The man by the car in the security uniform gave a brief nod. “Oh yes, I’m sure. There’s just one little problem.”
“Huh? What problem?” The rock-man snarled, turning that way expectantly. “We just pulled off the heist of the fucking decade, don’t start talking about problems now.”
Their partner, the supposed armored truck escort, shrugged helplessly. “Well, you see, it turns out I was never that good at sharing.” With that, he hopped up on the bumper of the car, gave a cheeky wave, and then jumped into the trunk itself feet first, vanishing from sight.
Both of the armed thieves looked at each other for a brief second before sprinting to the car. They arrived, standing in front of the open trunk, just in time to see a glowing portal in the bottom. A portal through which they could see what looked like an old furniture store somewhere far, far away. Their view was from the ceiling, looking down on the room. Their bags of loot were lying there, with their ‘partner’ crouched next to them where he had landed. Turning back that way, he saluted while calling, “Thanks for the help!”

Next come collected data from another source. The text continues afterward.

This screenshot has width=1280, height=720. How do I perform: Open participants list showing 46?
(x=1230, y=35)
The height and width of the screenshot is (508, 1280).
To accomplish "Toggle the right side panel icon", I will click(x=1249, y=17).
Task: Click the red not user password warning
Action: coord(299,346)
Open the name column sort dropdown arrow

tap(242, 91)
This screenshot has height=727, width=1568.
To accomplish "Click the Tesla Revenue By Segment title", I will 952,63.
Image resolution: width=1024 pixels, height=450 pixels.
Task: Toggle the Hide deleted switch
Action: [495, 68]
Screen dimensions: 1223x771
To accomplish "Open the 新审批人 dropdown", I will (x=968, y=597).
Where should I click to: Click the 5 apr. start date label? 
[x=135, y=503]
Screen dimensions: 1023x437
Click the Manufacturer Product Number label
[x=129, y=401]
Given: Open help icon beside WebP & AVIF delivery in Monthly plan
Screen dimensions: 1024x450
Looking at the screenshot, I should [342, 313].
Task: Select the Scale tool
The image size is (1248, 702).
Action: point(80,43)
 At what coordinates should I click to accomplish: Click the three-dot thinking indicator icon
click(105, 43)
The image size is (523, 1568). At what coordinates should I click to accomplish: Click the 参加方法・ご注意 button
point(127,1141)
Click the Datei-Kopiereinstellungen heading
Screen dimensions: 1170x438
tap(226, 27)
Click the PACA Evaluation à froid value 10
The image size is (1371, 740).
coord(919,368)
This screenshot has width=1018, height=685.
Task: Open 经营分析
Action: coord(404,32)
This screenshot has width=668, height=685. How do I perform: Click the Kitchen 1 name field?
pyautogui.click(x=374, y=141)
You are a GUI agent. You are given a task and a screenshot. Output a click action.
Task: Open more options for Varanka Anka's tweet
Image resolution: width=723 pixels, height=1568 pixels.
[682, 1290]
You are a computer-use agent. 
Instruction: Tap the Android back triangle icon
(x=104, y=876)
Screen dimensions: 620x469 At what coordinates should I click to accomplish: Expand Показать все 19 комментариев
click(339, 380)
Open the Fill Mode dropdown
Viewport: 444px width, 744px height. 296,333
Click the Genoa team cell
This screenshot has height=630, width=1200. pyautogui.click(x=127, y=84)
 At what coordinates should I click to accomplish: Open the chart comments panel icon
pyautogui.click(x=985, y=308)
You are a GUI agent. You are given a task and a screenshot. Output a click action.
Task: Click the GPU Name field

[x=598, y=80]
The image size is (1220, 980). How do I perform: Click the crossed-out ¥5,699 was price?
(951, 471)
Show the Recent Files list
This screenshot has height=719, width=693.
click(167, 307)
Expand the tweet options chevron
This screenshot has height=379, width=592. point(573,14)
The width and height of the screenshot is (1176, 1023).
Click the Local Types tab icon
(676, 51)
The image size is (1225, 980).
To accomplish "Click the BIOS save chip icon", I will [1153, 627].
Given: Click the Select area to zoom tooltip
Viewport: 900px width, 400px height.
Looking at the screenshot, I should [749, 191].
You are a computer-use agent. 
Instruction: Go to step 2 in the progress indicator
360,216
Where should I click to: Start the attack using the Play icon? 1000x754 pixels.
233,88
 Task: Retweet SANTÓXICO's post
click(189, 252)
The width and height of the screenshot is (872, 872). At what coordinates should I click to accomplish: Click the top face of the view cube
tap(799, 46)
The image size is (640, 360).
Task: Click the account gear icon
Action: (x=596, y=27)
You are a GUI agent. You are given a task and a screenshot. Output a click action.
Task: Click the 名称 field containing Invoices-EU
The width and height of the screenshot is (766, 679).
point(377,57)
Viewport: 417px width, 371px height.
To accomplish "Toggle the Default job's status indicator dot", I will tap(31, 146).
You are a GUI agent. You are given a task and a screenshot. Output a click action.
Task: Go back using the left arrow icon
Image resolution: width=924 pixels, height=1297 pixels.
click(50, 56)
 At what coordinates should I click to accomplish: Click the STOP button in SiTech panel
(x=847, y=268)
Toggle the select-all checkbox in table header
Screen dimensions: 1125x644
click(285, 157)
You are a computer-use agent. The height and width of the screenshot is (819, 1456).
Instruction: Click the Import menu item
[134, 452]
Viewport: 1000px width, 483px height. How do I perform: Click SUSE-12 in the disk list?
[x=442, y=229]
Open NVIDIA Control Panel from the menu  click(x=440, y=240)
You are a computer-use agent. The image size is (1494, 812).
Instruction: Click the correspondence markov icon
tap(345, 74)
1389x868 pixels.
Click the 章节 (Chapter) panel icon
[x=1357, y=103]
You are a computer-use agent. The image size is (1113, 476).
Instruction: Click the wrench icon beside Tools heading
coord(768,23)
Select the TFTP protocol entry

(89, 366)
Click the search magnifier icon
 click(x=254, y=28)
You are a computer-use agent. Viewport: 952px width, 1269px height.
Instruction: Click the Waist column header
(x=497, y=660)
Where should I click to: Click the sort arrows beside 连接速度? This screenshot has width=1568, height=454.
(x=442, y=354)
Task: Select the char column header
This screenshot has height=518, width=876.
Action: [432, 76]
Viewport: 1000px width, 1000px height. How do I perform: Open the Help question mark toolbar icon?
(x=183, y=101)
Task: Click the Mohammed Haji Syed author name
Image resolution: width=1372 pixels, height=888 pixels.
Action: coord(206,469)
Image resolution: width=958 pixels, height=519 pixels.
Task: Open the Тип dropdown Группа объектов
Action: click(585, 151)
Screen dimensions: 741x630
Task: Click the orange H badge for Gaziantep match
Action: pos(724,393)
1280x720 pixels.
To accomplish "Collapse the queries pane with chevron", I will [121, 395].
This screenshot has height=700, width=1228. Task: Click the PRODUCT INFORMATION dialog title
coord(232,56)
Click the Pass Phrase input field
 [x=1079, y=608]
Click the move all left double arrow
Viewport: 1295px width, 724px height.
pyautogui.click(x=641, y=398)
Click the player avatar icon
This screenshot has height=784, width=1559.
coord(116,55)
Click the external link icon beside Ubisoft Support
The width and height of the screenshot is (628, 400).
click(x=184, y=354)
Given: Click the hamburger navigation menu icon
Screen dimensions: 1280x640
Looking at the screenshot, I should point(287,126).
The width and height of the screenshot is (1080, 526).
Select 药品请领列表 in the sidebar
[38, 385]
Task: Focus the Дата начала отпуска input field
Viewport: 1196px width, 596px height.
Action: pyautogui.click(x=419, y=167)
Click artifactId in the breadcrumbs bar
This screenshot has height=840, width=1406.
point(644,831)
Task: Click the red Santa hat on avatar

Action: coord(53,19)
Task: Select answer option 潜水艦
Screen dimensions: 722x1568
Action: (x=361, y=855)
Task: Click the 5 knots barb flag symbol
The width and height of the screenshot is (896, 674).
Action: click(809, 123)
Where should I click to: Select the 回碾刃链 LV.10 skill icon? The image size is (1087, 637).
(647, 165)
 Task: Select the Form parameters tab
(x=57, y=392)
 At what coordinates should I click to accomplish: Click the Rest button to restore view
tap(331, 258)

“Hey, hey!” the humanoid thief started to scramble into the trunk, even as the portal began to close right in his face. “We’re partners, you son of a bitch! You can’t do this!” The portal was already too small to fit through, but he stuck his gun into it, only to have the barrel sheared off as the opening closed around it. “You fucker! You can’t do this, Jack! Jack!
“Jack!!!”
*****
Chuckling to himself, the man called Jack crouched to look through the bags of loot that he and his now-former partners had managed to liberate. Just as he dipped his fingers into one of them, however, his head tilted, and he spoke simply. “You know, it’s been a while since you tried to spy on me. I thought you were done with that.”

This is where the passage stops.